··· Texte de lecture

Je n'ai pas eu assez de temps quand je présentais mes recommandations pour parler des prestations de maternité et des prestations parentales, qui ont été instaurées en 1971 et en 1990 respectivement. La transition de l'AC à l'AE a eu une incidence négative sur ces prestations, bien que le nombre de semaines maximal de prestations soit une question bien différente.
Parce que le système fondé sur les heures s'applique aussi aux prestations parentales et de maternité, les travailleurs qui occupent des emplois temporaires et à temps partiel ont de la difficulté à toucher des prestations. Ceux qui sont admissibles font face à des taux de remplacement du revenu plus faibles et prennent généralement des congés de plus courte durée. Les femmes doivent avoir accumulé 600 heures pour avoir droit au congé parental et de maternité, comparativement à l'exigence dans le régime précédent de 20 semaines d'au moins 15 heures chaque, ou l'équivalent de 300 heures.
Tout comme les prestations ordinaires, les prestations parentales et de maternité dans le cadre de l'assurance-emploi s'articulent autour de la norme, c'est-à-dire un employé à temps plein qui travaille à l'année longue 35 heures semaines, ce qui pénalise essentiellement les femmes qui n'ont pas d'emploi continu à temps plein et les travailleurs autonomes. De plus, bien que les prestations parentales aient été augmenté à 35 semaines en 2000, sans que cela ne change beaucoup le niveau maximal des prestations, le taux de remplacement hebdomadaire a aussi baissé.

······
··· Données brutes

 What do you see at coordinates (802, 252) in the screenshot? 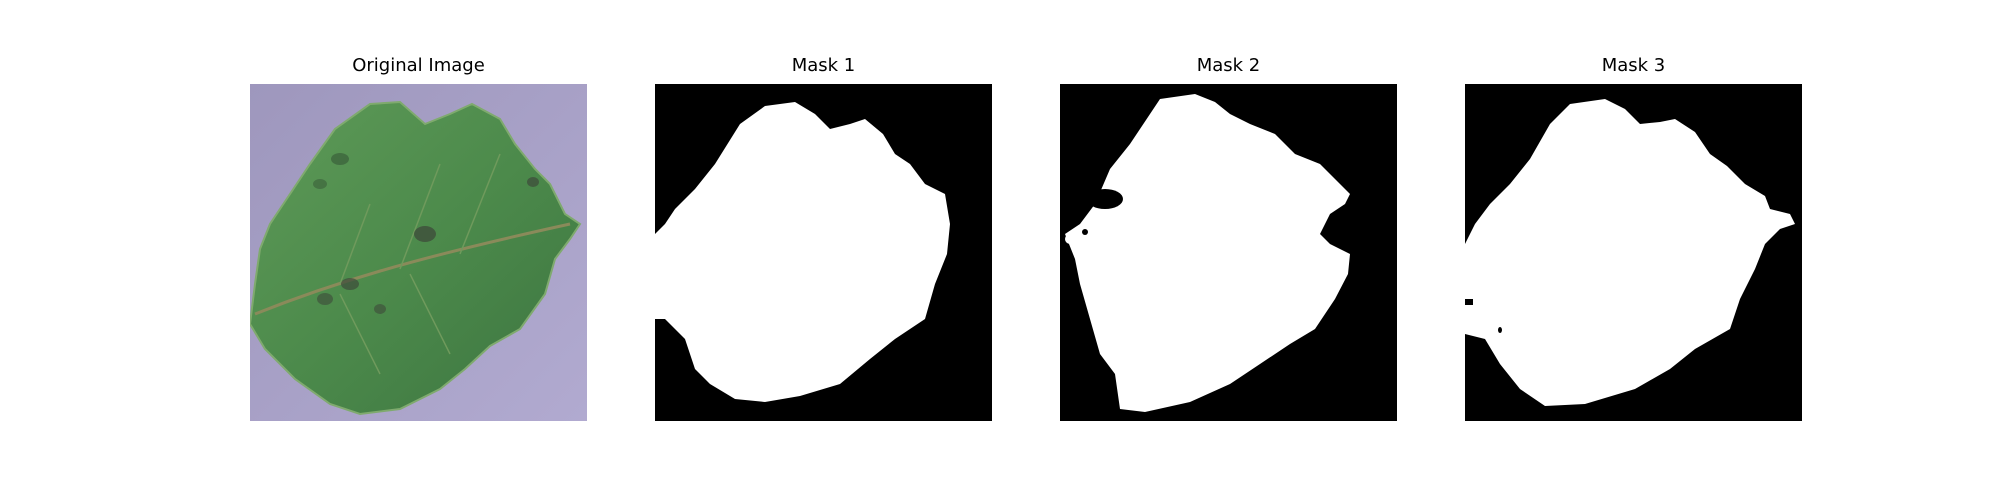
I see `mask-1-foreground` at bounding box center [802, 252].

······

Énoncé 1 »
Relevez toutes les années citées dans le texte sur les prestations de maternité et parentales.
Énoncé 2 »
Poursuivez, s'il vous plaît, le texte sur les prestations de maternité et parentales après sa dernière phrase.

Réponse attendue 1 »
1971, 1990, 2000

Réponse attendue 2 »
Un taux de remplacement faible et un plafonnement peu élevé du niveau maximal des revenus assurables peuvent aussi constituer un moyen d'inciter la personne qui gagne un faible revenu dans le ménage à prendre le congé plutôt que celle touchant un revenu élevé. Même si le congé parental est offert aux hommes et aux femmes, la segmentation des genres et des sexes dans le marché du travail a une incidence sur ceux qui reçoivent les prestations.
Ma collègue Katherine Marshall, à Statistique Canada, a aussi montré que les femmes qui occupent des emplois non permanents sont presque cinq fois plus susceptibles de retourner au travail si elles peuvent toucher des prestations de maternité de l'AE — cinq fois plus susceptibles de reprendre le travail en moins de neuf mois —, comparativement à celles ayant un emploi permanent. La dynamique que j'ai essayé d'expliquer en ce qui concerne l'admissibilité, l'emploi et l'épuisement des prestations s'applique aussi aux prestations de maternité, quoique de manières différentes.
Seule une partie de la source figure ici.